TRANSNET Freight Rail is exploring the possibility of a new railway through Swaziland to Richards Bay to move general freight off the coal line.
The coal line has a capacity of 68-million tons a year and the rail operator was investigating increasing capacity to as much as 97-million tons a year, Transnet Freight Rail CEO Siyabonga Gama said at a transport investment conference in Cape Town yesterday.
Coal mining companies have been pushing for greater volume on the line to the coal terminal at Richards Bay to cash in on high prices for export-grade thermal and metallurgical coal, for steel making. Prices have surged on strong demand from countries such as China and India. Transnet Freight Rail was considering moving other freight off the coal line and constructing a new line that would carry these goods to the coast.
A memorandum of understanding had been signed with Swaziland to investigate the economic feasibility of such a development, Mr Gama said.
"We want to see if we can explore a link through Swaziland to Richards Bay so we can use that channel to take out noncoal cargo, which would vastly improve capacity," he said.
As much as 15-million tons of general freight transported on the coal line annually could be moved to the new line, Mr Gama said. An update on a study being conducted with Swaziland would be ready by October.
The new general freight rail line is likely to run from Ermelo in Mpumalanga into Swaziland towards Mbabane and then to the industrial area of Matata - Swaziland's second city - before ending in Richards Bay.
Stephenson Ngubane, the director of operations and marketing at Swaziland Railway, said the new line was still in the concept phase and was being discussed with Transnet.
He said it would be an entirely new line and could link up with a new iron-ore mine being planned on the border between Swaziland and SA. The line would also be used to transport other minerals from Swaziland to Richards Bay.
Another study, a railway line between the coal-rich Waterberg region and Ogies, in Mpumalanga, was also being explored, Mr Gama said.
Transnet Freight Rail was working with the National Planning Commission, the Chamber of Mines and Eskom on a feasibility study for the line that would be completed by the end of next year.

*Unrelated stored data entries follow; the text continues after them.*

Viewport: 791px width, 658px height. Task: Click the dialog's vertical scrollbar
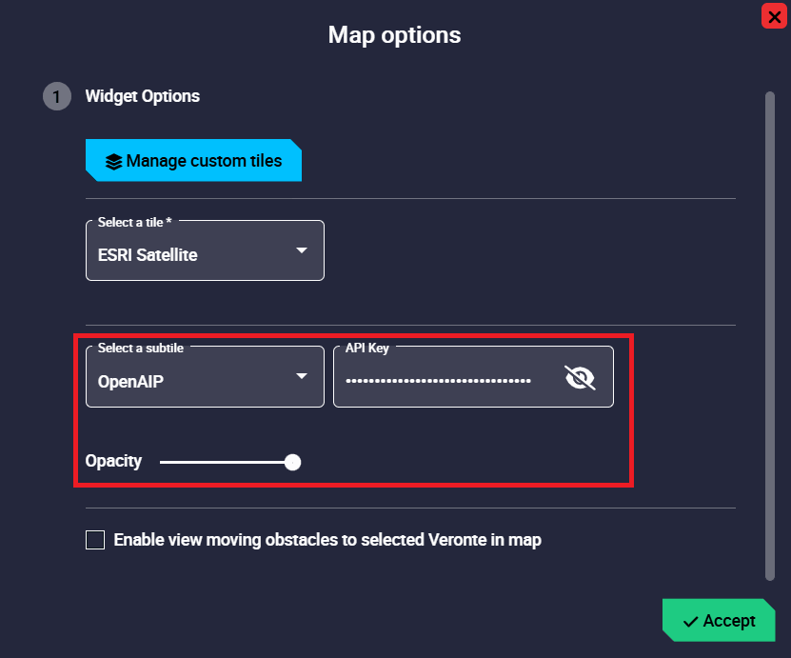click(769, 333)
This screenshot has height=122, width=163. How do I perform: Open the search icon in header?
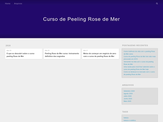click(x=157, y=4)
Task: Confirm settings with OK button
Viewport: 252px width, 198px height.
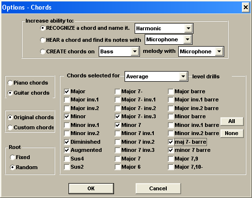Action: click(x=91, y=188)
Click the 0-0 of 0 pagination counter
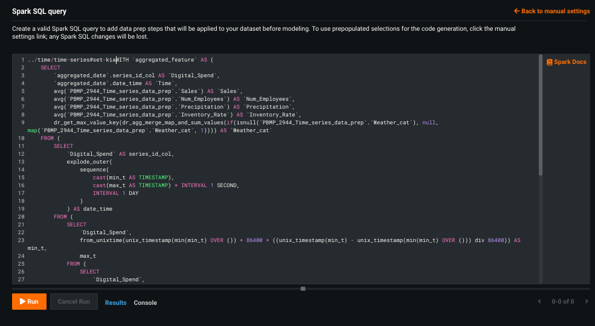This screenshot has height=326, width=595. point(562,301)
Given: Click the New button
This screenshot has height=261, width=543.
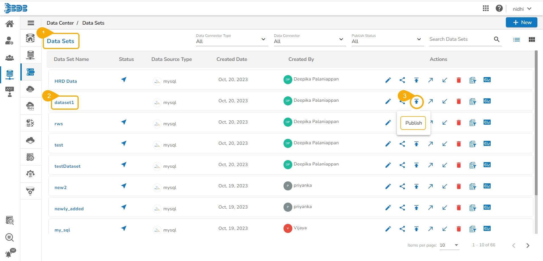Looking at the screenshot, I should 521,22.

The new coal line would be 450km long and could cost about R4m/km, Mr Gama said. "It will cost between R17bn and R19bn for that line, and then you would need the necessary wagons and rolling stock of between R30bn to R40bn to support coal," Mr Gama said.

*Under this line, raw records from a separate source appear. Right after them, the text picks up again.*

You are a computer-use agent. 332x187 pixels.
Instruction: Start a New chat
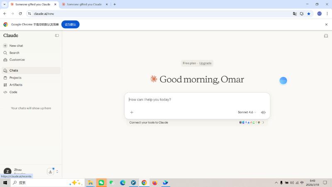[x=16, y=46]
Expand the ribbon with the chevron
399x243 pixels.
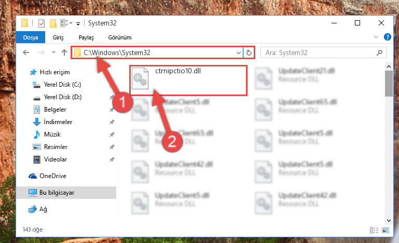[376, 37]
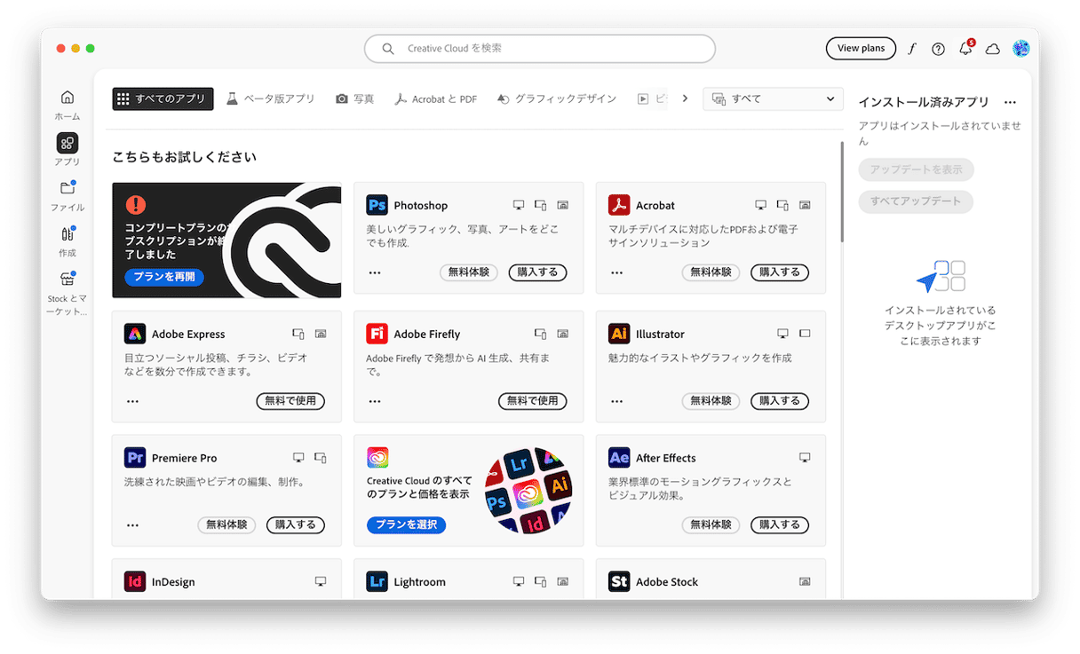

If approved, the new line would "help to catapult SA beyond its current position as the sixth-largest exporter of coal to perhaps the second- or third-largest globally", he said.
Transnet Freight Rail planned to spend R37bn on the existing coal line over the next 10 years "to improve and sustain operations", Mr Gama said. "An additional R20bn to R25bn . will need to be spent to make sure the volumes go beyond the theoretical capacity."
Transnet is also looking to expand its port facilities. The National Port Authority is to appoint advisers on building a new terminal and port in Durban, the authority's CEO, Tau Morwe, said yesterday.